++++ DATA LINES ++++

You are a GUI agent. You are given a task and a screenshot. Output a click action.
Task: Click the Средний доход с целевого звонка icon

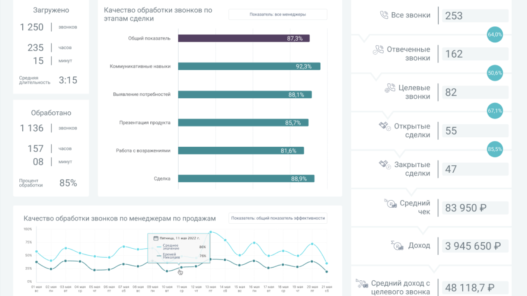click(361, 284)
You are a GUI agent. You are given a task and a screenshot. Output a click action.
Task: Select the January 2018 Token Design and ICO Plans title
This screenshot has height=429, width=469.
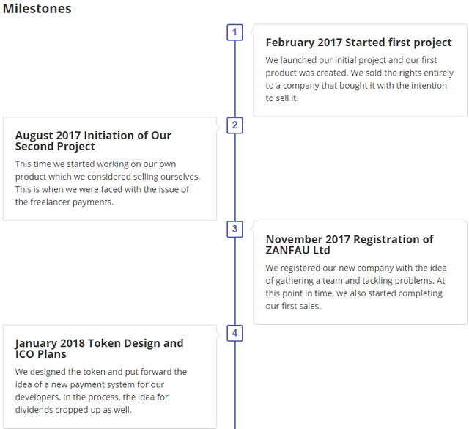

++++

> **TO DO**:
Rewrite all the items above with "screenshot" swapped for "screen capture" and everything else kept the same. Leave out the pictures.

> **ANSWER TO THE EXERCISE**:
You are a GUI agent. You are given a task and a screen capture. Output a click action.
Task: Click the Средний доход с целевого звонка icon

click(361, 284)
You are a GUI agent. You are given a task and a screen capture. Output a click action.
Task: Select the January 2018 Token Design and ICO Plans title
This screen capture has height=429, width=469.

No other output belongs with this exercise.